Fofão da Augusta: papel que seria de Paulo Gustavo remonta trágica história
Paulo Gustavo viveria seu primeiro papel dramático nos cinemas. O ator, morto há dois meses pela covid-19, havia se oferecido para dar vida a Ricardo Corrêa da Silva, conhecido pejorativamente como Fofão da Augusta.
Personagem marcante na vida urbana de São Paulo, a história por trás da figura enigmática foi contada pelo jornalista Chico Felitti em matéria de 2017 no BuzzFeed e virou livro em 2019, "Ricardo e Vânia", se aprofundando ainda mais na trágica vida do artista.
De onde vem o apelido
Ricardo era conhecido como Fofão da Augusta por suas bochechas inchadas, comparadas ao do personagem infantil. Ele sempre era visto pelo centro de São Paulo usando maquiagem carregada, incluindo batom vermelho e losangos desenhados nos olhos.
As modificações no rosto foram realizadas ainda na década de 1980, com injeções de silicone no rosto e na boca, a fim de se parecer com bonecas de louça chinesa. No fim de sua vida, Ricardo já estava com a pele mais flácida e as bochechas caídas.
Cabeleireiro de sucesso
Natural de Araraquara, no interior de São Paulo, Ricardo nasceu em uma família de elite que perdeu tudo. Se mudou para a capital do estado ainda jovem, pela pressão por ser gay.
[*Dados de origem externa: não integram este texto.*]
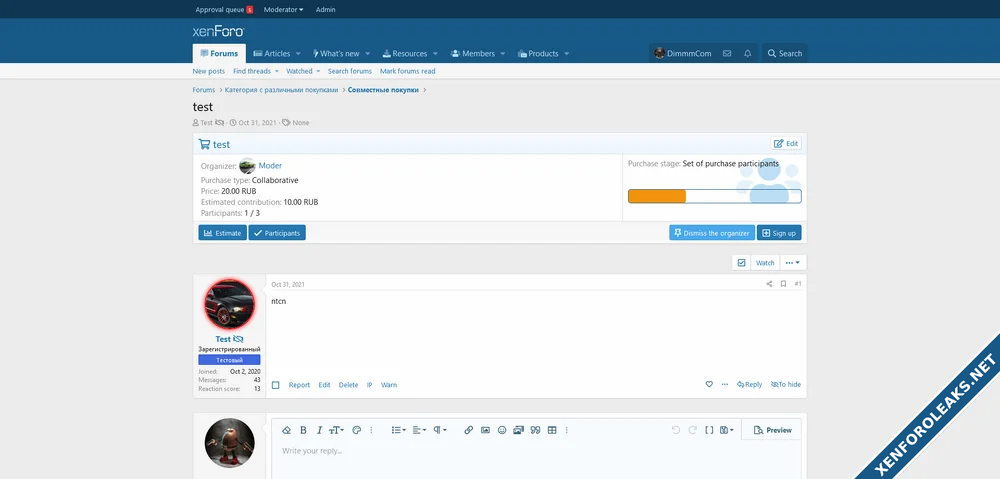Toggle BB code mode with brackets icon
This screenshot has width=1000, height=479.
(x=709, y=430)
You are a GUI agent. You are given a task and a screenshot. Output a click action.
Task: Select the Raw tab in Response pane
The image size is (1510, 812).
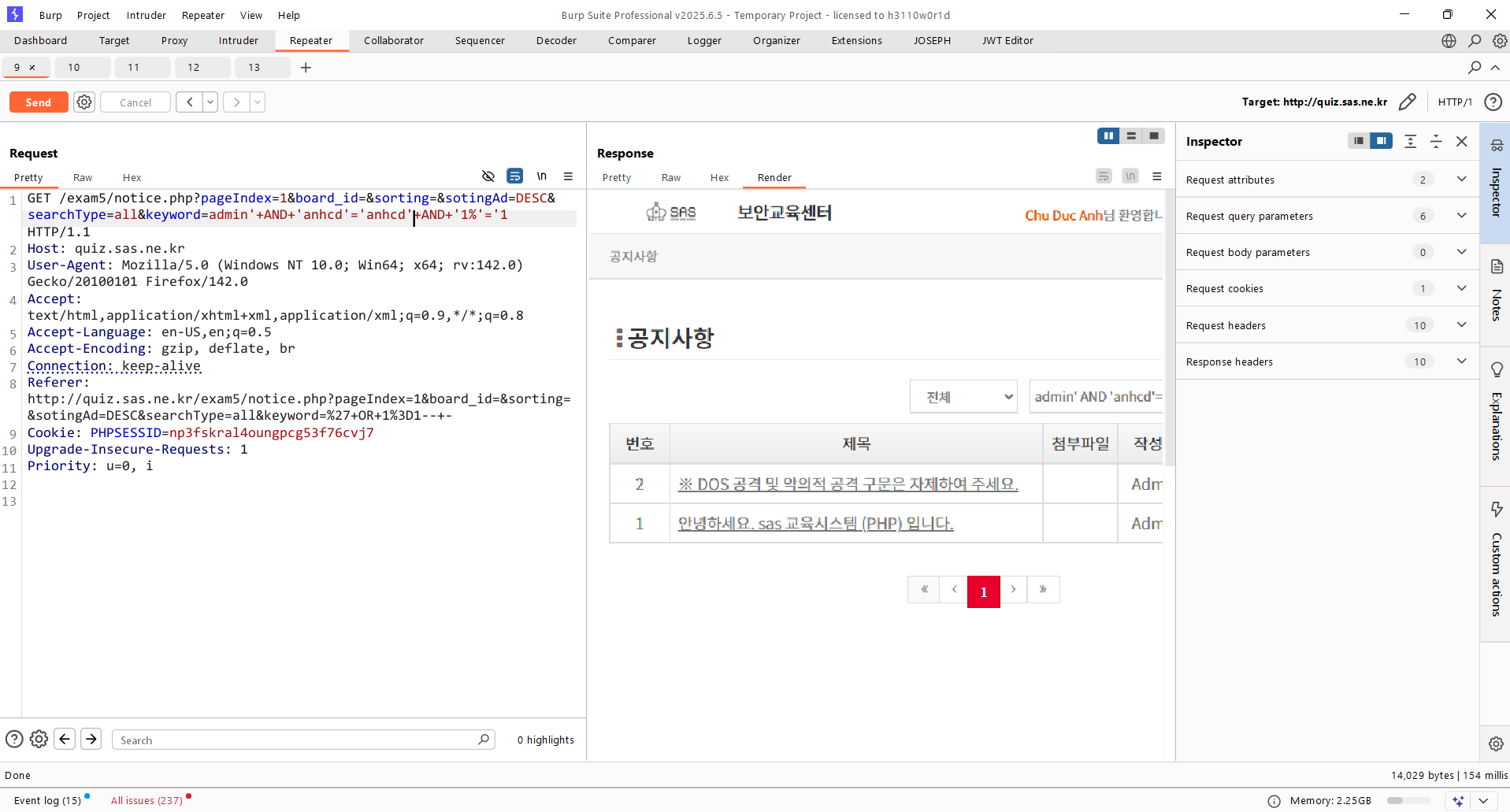pyautogui.click(x=670, y=178)
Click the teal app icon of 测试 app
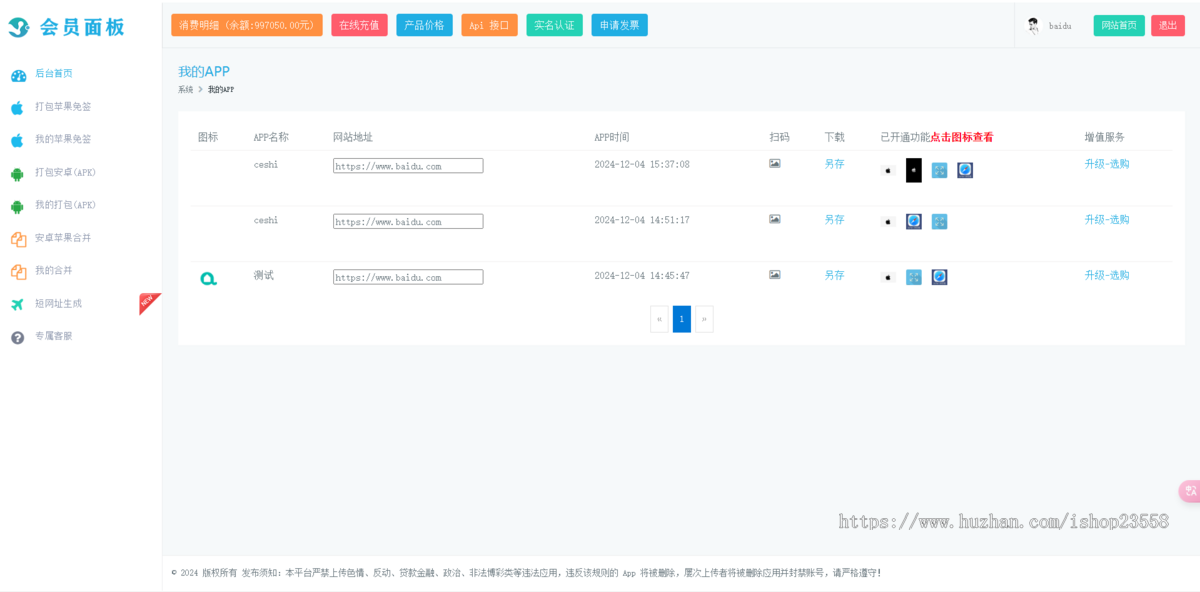Image resolution: width=1200 pixels, height=592 pixels. [208, 278]
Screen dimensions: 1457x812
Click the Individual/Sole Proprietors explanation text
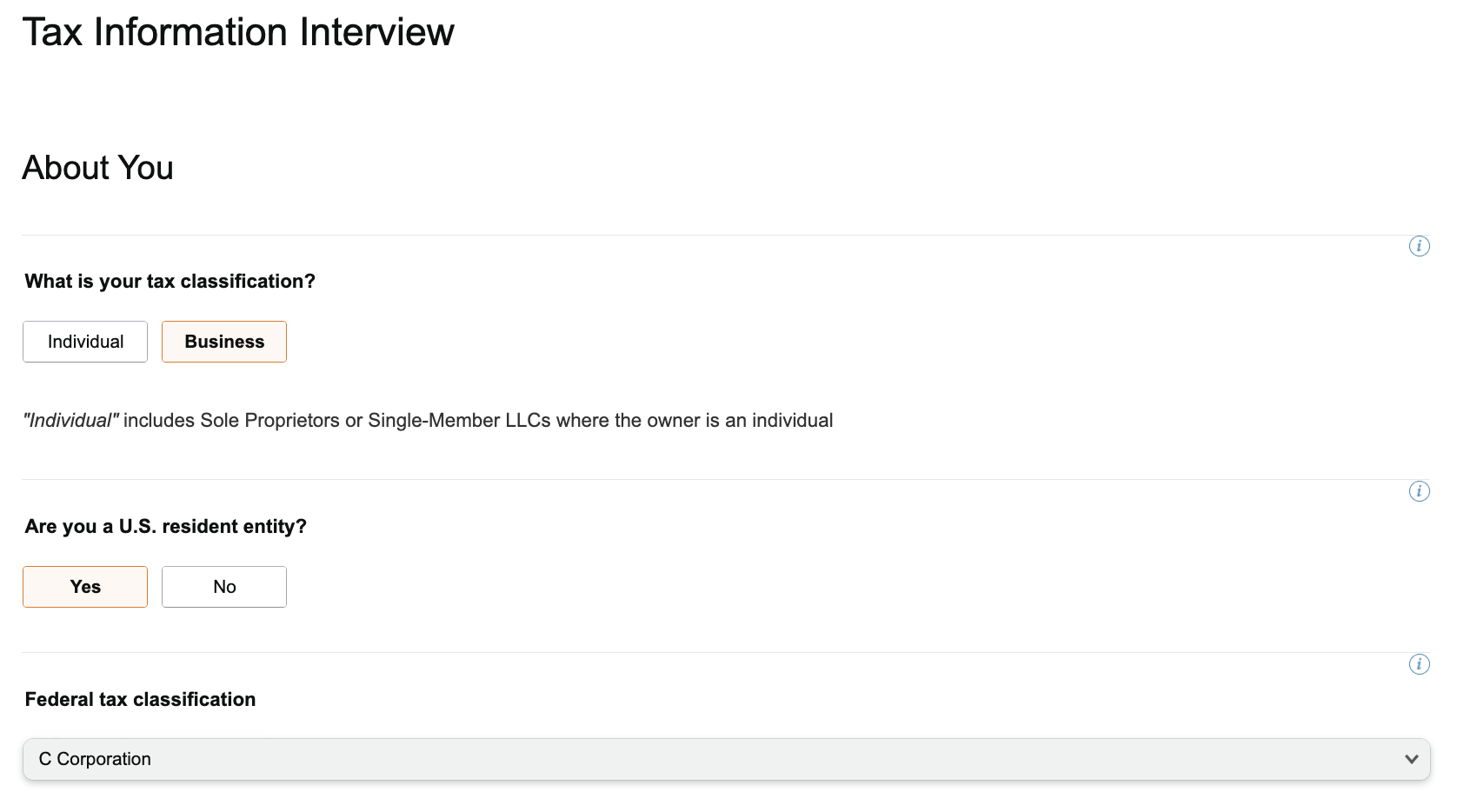[x=428, y=420]
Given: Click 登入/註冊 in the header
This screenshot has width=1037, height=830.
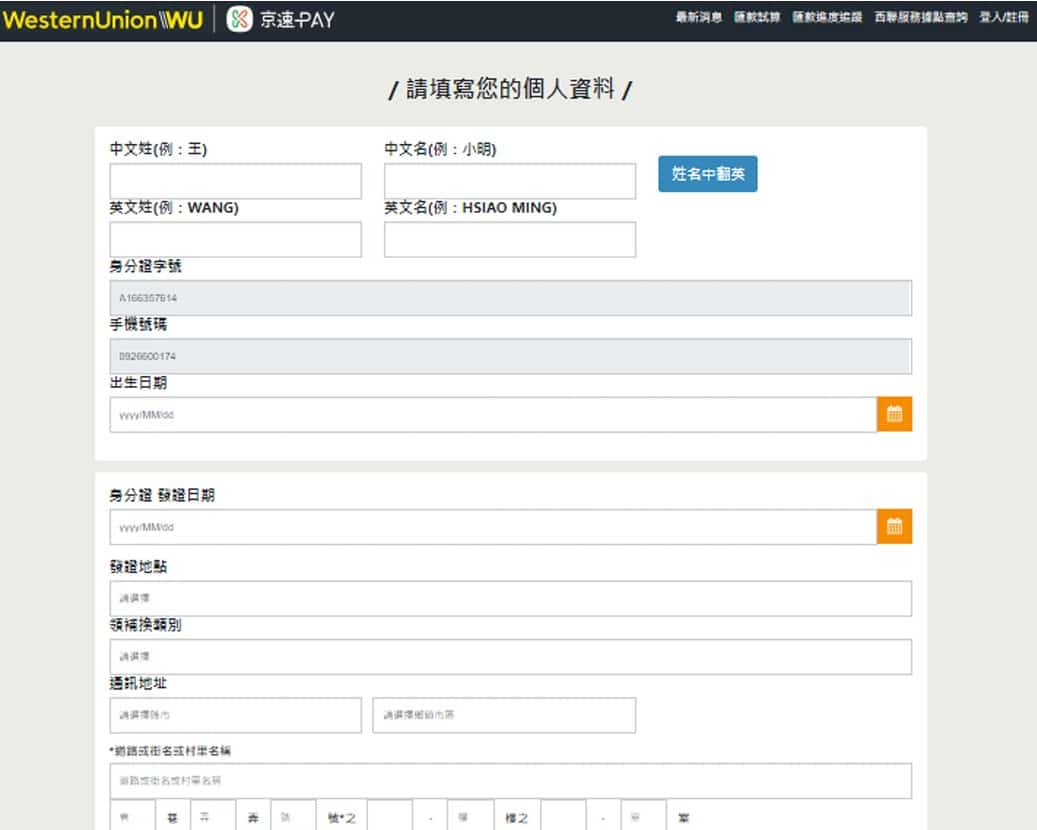Looking at the screenshot, I should (x=1004, y=18).
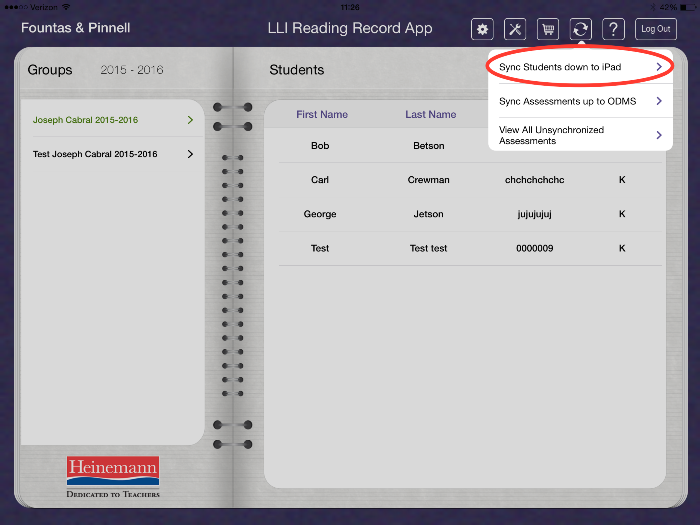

Ainda no interior, Ricardo já fazia sucesso como cabeleireiro e maquiador e, em São Paulo, a história não foi diferente. Ainda nos anos 1980, ele trabalhou em renomados salões e atendeu grandes celebridades como Glória Menezes e Ana Maria Braga.
Grande amor
Nessa mesma época, Ricardo vivia um romance com Wagner, hoje Vânia, uma mulher trans que vive em Paris. Foi ao lado dela que Ricardo fez as modificações no rosto e criou grandes memórias, relatadas no livro de Felitti. O relacionamento durou 8 anos.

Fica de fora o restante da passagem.